Even if Yoo's prediction pans out—-a very Big If—-former presidents indicted in the future on partisan, baseless charges will have ample wherewithal to hire lawyers and defend themselves. Modern presidents do not leave office as paupers and won't have to use public defenders. Even the relatively impoverished Jimmy Carter left the White House with plenty of money available to assist him in doing whatever he wanted to in his post-presidency. If these (imaginary) charges are just political payback, as Professor Yoo believes they will be, our future presidents will get a hung jury, or even an acquittal. In any event, the republic will move on, undamaged. None of John Yoo’s hypotheticals will be realized because our future presidents won't follow Donald's playbook. They will finish their terms, as all their predecessors have, save one, with a mixed scorecard, a hash of accomplishments, failures and missed opportunities. None of them will even vaguely approximate Trump.
The Trump apologists who insist that they're defending the 'rule of law" do so only selectively. They're quick to insist that the stiff rod of the law must be applied to illegal immigrants, for instance---as it should be---yet when it comes to Trump's conduct they want a flexible stick.
None of the three federal indictments should have been brought, they argue, because they're political acts by Biden's Justice Department, and like the hush money case, are based on flawed legal theories. They're just partisan politics masquerading as a legal charge sheet. The proper application of the rule of law, they tell us, is to suspend the law’s application to Trump. Leave him alone and we can consider indicting him after the 2024 election. The political process of choosing the next presidents is paramount; the law can wait its turn. Their reasoning, they insist, has nothing to do with gaining a political advantage, when it’s clear that is all it’s about. What’s politically expedient becomes the rule of the law for Team Trump. They’re blind to how their so-called rule of law arguments are nothing more than partisan cackling.
If Manhattan District Attorney's case against Trump was pure political payback, with no foundation in the law, it will not withstand appellate review. Bringing the case in the first instance is not, John Yoo, an abandonment of the rule of law. Trump's apologists claim, correctly, that in most cases involving falsification of business records in New York, the charges are handled as misdemeanor corporate malfeasance. A fine is paid, and life goes on. Yes, but most companies that fake their business records aren't micromanaged by a man who was running for president. That raises the stakes here and makes this something more than just a matter of phony bookkeeping. If the appellate courts reverse Trump's conviction, his apologists will quickly change their tune and gleefully announce that the rule of law has finally prevailed. They will surely do this, as the Rule is good and to be respected when it rules in their favors. Like Trump, his apologists are not guided by principle, but focused on the outcome.
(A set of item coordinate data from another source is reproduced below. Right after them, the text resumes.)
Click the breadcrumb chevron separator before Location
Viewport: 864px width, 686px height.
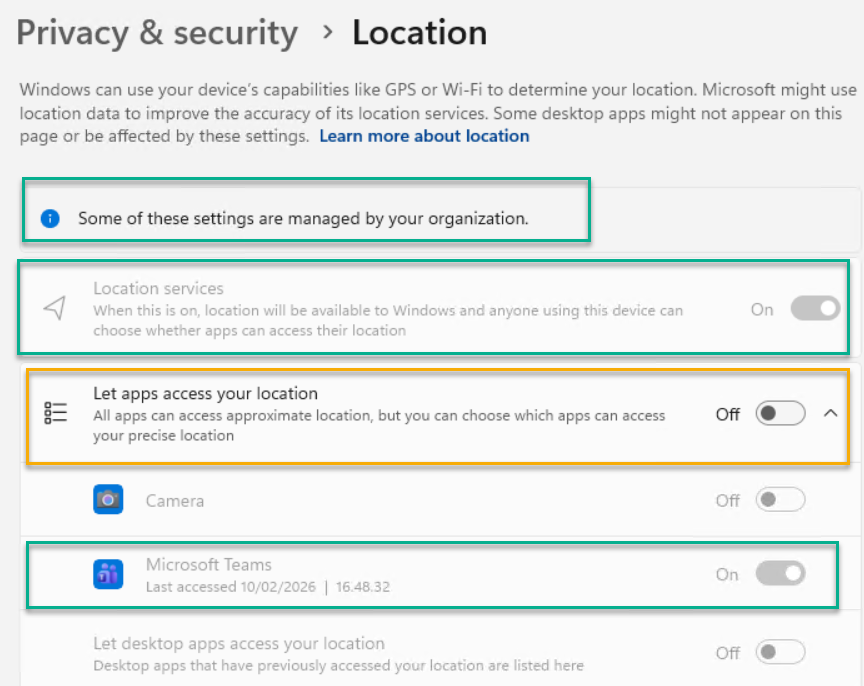pyautogui.click(x=327, y=32)
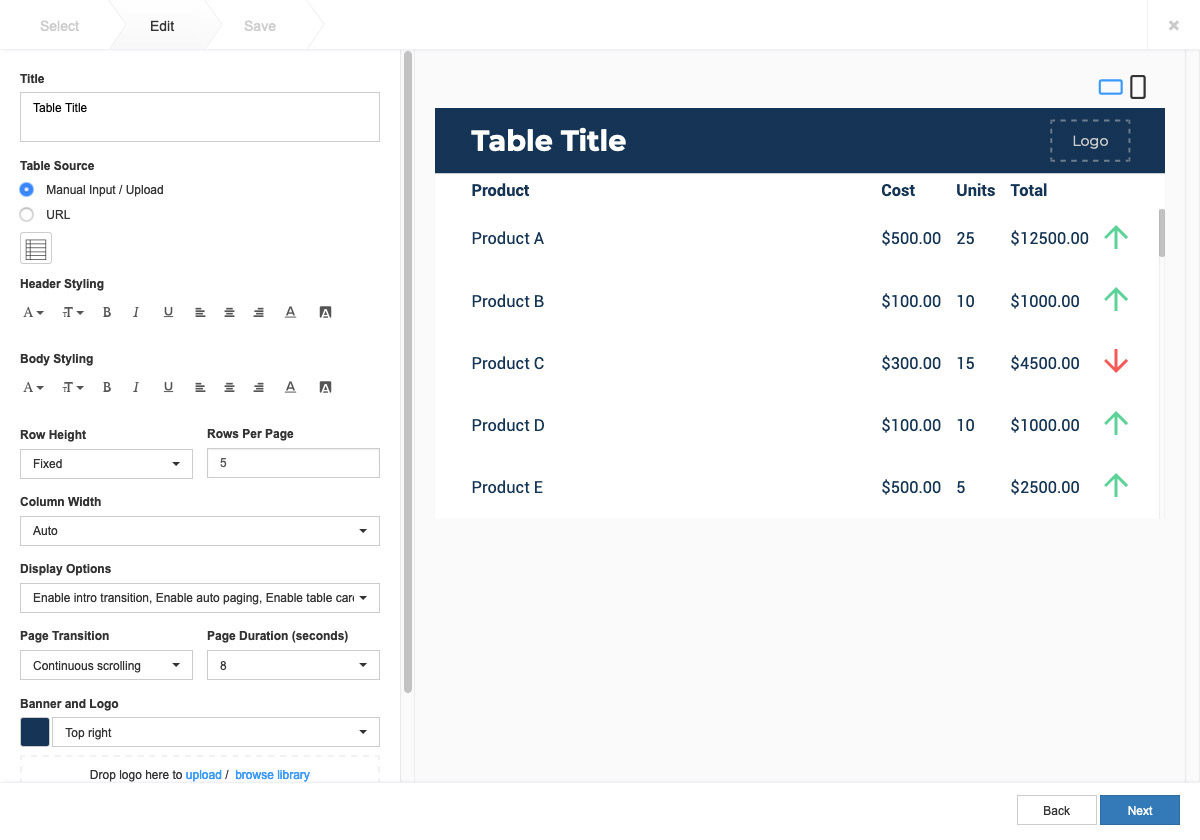Click the browse library link
Viewport: 1200px width, 840px height.
(x=272, y=774)
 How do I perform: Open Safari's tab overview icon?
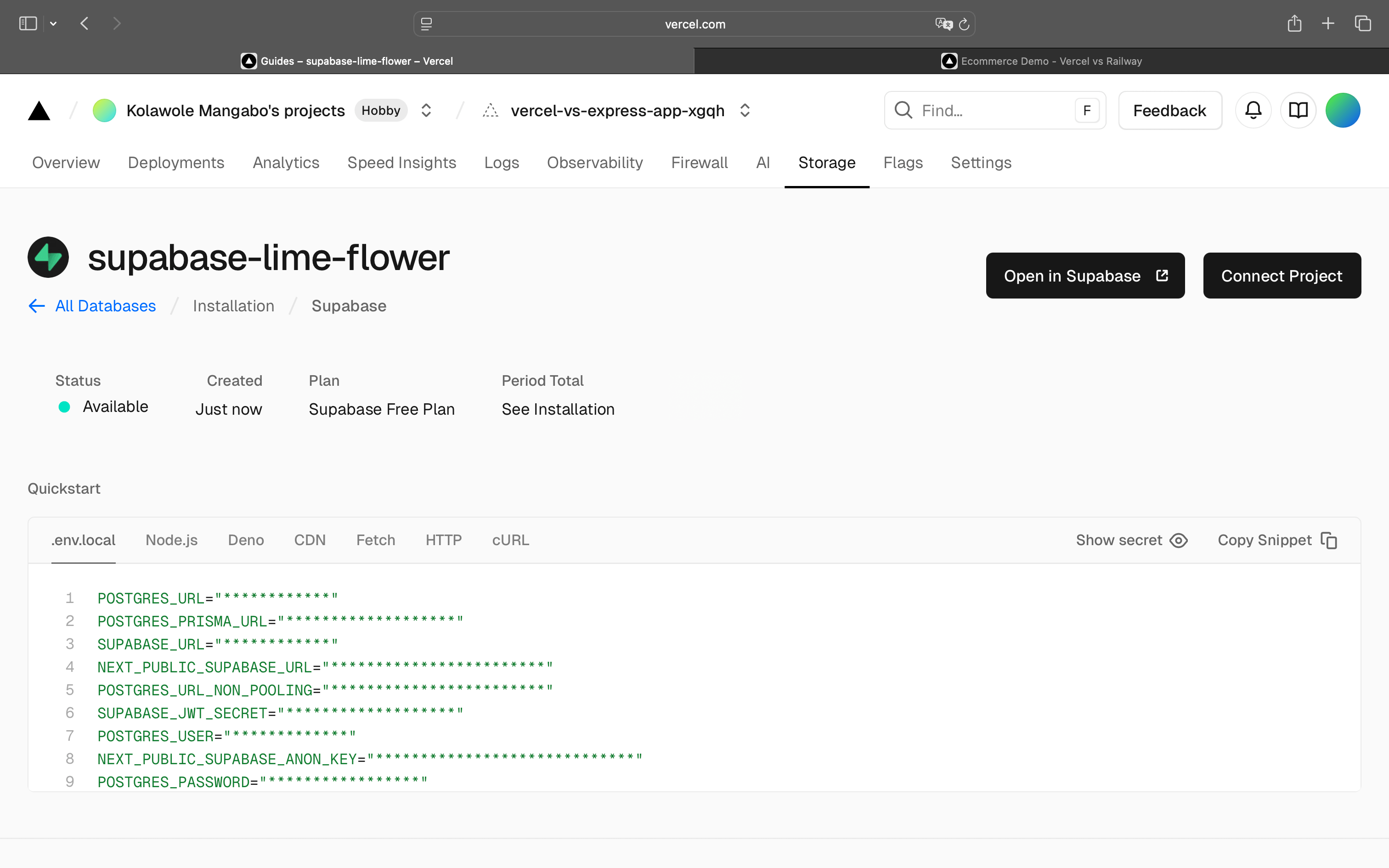click(1363, 23)
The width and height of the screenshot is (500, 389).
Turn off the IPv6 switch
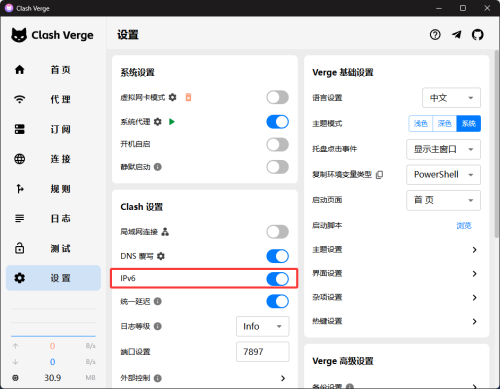[x=277, y=279]
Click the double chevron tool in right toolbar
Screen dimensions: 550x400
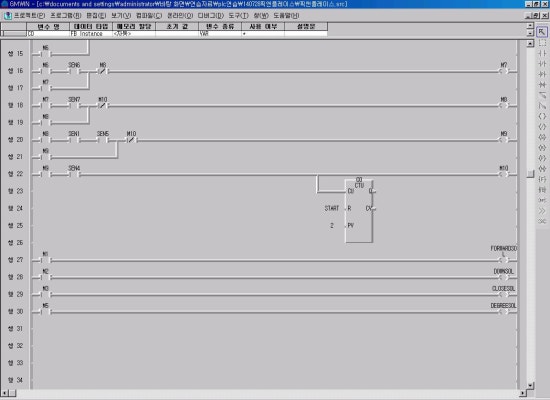point(542,211)
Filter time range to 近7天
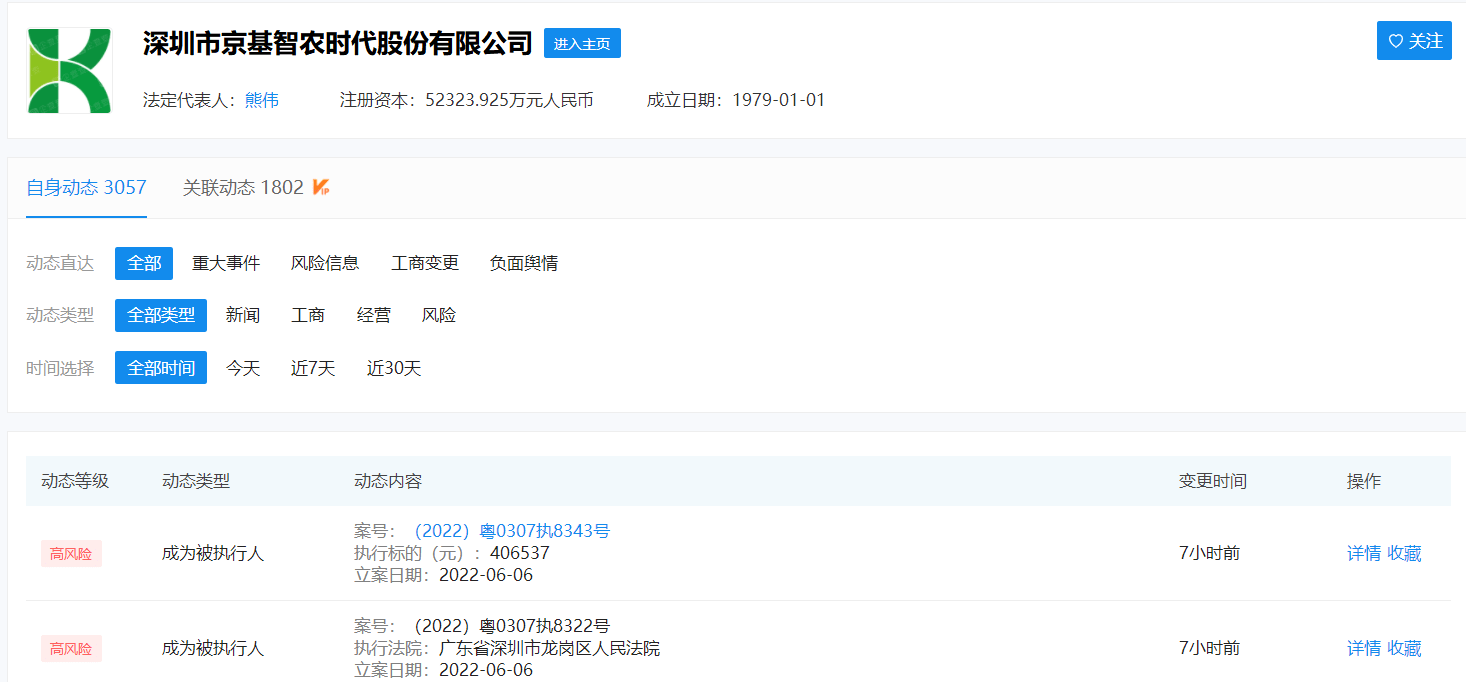The width and height of the screenshot is (1466, 682). click(313, 368)

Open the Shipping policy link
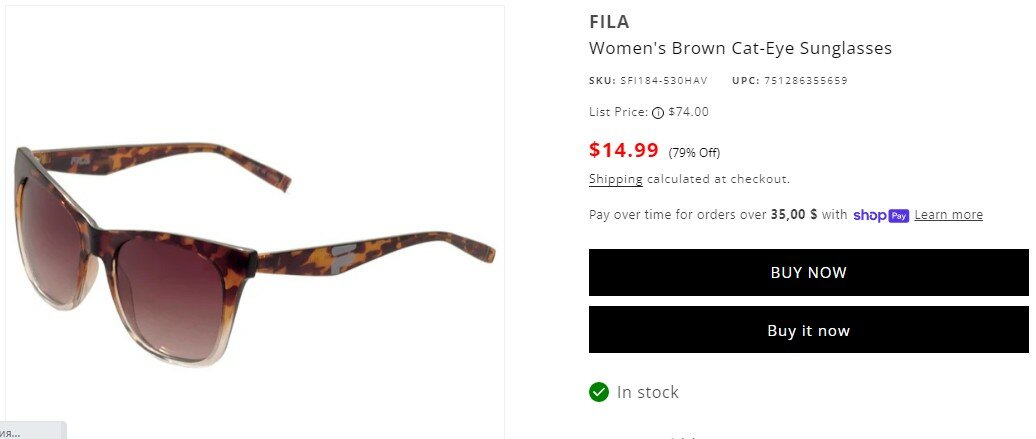[x=615, y=180]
To them, the world is a series of transactions and the Good is prevailing in as many of them as possible.
Trump's apologists are defending a person whose entire adult life has been transactional. If the deal worked for Donald, he liked it. How pathetic are these Trump apologists in their support for a man who has neither understanding nor respect for the idea that the law applies equally to everyone.
As Trump's mentor, Roy Cohn, once said, "I decided long ago to make my own rules.”